Identifying Your Snapshot Table

When you run the dbt snapshot command, it generates a snapshot table in the specified target schema. If no alias configuration is provided, the table name defaults to the snapshot file name.

On the First Run

After executing dbt snapshot -s orders_snapshot the first time, assume the orders table has only one order, and the history for that order is maintained, as shown in the image below. If we observe the DBT_VALID_TO field is set to null, i.e., the order is still in the shipped state at the time of the updated_at value.

On subsequent runs

Consider a scenario where the order status goes from shipped to completed. As a result, that particular record will appear as

Note: The above results were generated using the timestamp strategy. The meta fields have been populated based on the updated_at field in the timestamp strategy. If the check strategy were used, the current timestamp would be used to populate the snapshot meta fields.

Snapshot Best Practices

We have learned how to create and execute snapshot models, and now it’s time to know the best practices.

Keep your snapshots simple, don’t add complex transformation logic, and avoid using multiple joins. If the business logic used in the snapshots changes in the future, then it will be difficult to apply the change to your snapshots.
It’s good to create snapshots on source tables because it’s essential to understand how your source data is changing and use downstream models to clean up the data.
Snapshotting at the source simplifies the creation of SCD-1 or SCD-2 models. Snapshotting a final model, on the other hand, can result in snapshots having any coding errors that would be easier to fix if you had a snapshot on the source and just built from the snapshot.
Please include all available columns in the selection. Use SELECT * even if a specific column seems irrelevant at the moment. Capturing it in the snapshot could prove beneficial in the future.
Snapshots, executed through the dbt snapshot command, capture table changes and should be scheduled regularly. Aim for snapshot runs between hourly and daily intervals; frequent snapshots may signal a need to explore alternative methods for tracking source data changes.
Use different schemas for snapshots: This practice simplifies the differentiation between snapshot tables and other table types within your data warehouse.

Conclusion

dbt snapshot is an important feature that allows you to record changes within your data as it evolves. It simplifies the process of creating and maintaining SCD Type-2 tables.

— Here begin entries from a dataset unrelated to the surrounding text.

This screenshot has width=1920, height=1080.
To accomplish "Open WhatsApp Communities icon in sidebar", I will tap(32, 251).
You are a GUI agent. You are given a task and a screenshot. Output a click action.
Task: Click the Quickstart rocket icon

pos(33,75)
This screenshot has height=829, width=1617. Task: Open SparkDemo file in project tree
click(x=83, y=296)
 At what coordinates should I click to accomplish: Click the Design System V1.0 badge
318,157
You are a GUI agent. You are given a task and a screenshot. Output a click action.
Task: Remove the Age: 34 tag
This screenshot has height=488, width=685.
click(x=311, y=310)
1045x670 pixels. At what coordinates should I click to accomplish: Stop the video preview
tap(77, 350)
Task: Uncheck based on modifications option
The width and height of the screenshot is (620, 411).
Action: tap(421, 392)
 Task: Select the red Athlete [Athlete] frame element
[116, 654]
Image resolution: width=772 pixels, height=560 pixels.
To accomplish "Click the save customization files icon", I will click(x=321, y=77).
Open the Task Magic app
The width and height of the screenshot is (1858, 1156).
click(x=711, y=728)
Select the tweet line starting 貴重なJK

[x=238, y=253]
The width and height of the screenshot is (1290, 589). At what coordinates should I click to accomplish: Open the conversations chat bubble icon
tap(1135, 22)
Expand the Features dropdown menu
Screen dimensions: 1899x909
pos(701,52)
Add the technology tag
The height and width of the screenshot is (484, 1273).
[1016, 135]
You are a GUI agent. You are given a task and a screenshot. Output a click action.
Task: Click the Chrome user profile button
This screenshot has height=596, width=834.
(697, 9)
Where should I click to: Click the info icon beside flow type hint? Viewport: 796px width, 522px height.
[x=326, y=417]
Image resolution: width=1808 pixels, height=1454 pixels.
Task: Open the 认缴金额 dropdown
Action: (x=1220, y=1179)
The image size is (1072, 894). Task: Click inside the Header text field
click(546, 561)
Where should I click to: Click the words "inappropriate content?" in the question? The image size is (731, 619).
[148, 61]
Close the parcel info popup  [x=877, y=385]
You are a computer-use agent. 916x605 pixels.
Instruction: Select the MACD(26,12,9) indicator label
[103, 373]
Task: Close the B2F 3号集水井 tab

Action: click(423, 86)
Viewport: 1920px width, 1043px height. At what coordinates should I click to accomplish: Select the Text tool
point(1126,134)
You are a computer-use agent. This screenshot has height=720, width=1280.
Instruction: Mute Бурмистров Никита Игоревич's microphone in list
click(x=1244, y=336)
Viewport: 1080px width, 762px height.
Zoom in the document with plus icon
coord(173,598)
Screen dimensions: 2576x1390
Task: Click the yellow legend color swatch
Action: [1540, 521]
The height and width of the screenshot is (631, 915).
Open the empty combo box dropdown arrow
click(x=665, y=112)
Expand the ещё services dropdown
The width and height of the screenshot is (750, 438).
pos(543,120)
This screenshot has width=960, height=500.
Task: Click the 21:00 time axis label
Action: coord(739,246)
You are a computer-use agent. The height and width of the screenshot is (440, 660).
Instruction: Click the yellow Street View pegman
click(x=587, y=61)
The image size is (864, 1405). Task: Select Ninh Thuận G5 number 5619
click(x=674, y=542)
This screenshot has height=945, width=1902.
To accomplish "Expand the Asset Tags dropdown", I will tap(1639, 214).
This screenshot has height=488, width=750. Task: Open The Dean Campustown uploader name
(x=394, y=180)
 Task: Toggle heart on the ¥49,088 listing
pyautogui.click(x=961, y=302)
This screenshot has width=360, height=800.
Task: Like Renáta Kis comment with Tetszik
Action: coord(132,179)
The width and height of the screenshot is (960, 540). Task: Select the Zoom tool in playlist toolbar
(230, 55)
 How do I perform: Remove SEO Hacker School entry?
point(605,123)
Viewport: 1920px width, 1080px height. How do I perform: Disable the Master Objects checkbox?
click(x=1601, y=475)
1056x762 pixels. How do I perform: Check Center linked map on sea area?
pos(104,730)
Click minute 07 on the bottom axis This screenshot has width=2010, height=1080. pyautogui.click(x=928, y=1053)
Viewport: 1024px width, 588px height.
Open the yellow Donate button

Interested in leveraging dbt snapshots for your data management needs?

Reach out to phData today and discover how our expertise can streamline your data pipelines, making them more efficient and effective.

FAQs

Is a change in data type for a source field considered in the dbt snapshot?

After creating a snapshot table on a source model, if any changes in the column datatypes of an existing snapshot table, dbt will not change the type of a column beyond expanding the size of varchar columns.

Is it possible to create a custom snapshot strategy?

Yes, we can create a customized snapshot strategy. Kindly refer to the dbt documentation for more details.

What happens if the snapshot job does not run daily?

If the snapshot job doesn't run daily as intended, the snapshots will become outdated. This might impact analytical queries or reporting that rely on up-to-date information. It can lead to incorrect insights or decisions based on stale data.

What happens when the snapshot job resumes after missing multiple scheduled runs?

This can create a significant backlog that needs to be addressed when the snapshot job resumes. It may need to process a larger volume of data than usual. This could potentially strain the system, leading to longer processing times or resource constraints.